Your editor had not intended to write (yet) about this issue, but quite a
few readers have suggested that we take a look at it. Since there is
clearly interest, here is a quick look at what is going on.
Early Unix (and Linux) systems were known for losing data on a system
crash. The buffering of filesystem writes within the kernel, while being
very good for performance, causes the buffered data to be lost should the
system go down unexpectedly. Users of Unix systems used to be quite aware
of this possibility; they worried about it, but the performance loss
associated with synchronous writes was generally not seen to be worth it.
So application writers took great pains to ensure that any data which
really needed to be on the physical media got there quickly.

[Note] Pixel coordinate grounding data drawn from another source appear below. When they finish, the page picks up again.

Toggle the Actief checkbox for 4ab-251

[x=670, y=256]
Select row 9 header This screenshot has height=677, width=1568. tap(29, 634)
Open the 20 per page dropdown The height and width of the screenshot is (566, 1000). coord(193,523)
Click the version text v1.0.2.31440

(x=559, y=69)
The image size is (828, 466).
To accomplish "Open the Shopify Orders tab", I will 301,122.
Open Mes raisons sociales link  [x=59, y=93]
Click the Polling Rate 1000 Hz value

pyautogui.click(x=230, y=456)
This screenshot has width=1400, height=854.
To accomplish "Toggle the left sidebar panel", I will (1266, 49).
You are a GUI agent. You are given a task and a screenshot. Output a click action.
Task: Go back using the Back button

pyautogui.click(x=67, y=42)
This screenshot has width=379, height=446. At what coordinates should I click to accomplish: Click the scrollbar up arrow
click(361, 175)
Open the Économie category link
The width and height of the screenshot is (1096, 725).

More recent Linux users may be forgiven for thinking that this problem has
been entirely solved; with the ext3 filesystem, system crashes are far less
likely to result in lost data. This outcome is almost an accident
resulting from some decisions made in the design of ext3. What's happening
is this:
- By default, ext3 will commit changes to its journal every five
seconds. What that means is that any filesystem metadata
changes will be saved, and will persist even if the system
subsequently crashes.
- Ext3 does not (by default) save data written to files in the journal.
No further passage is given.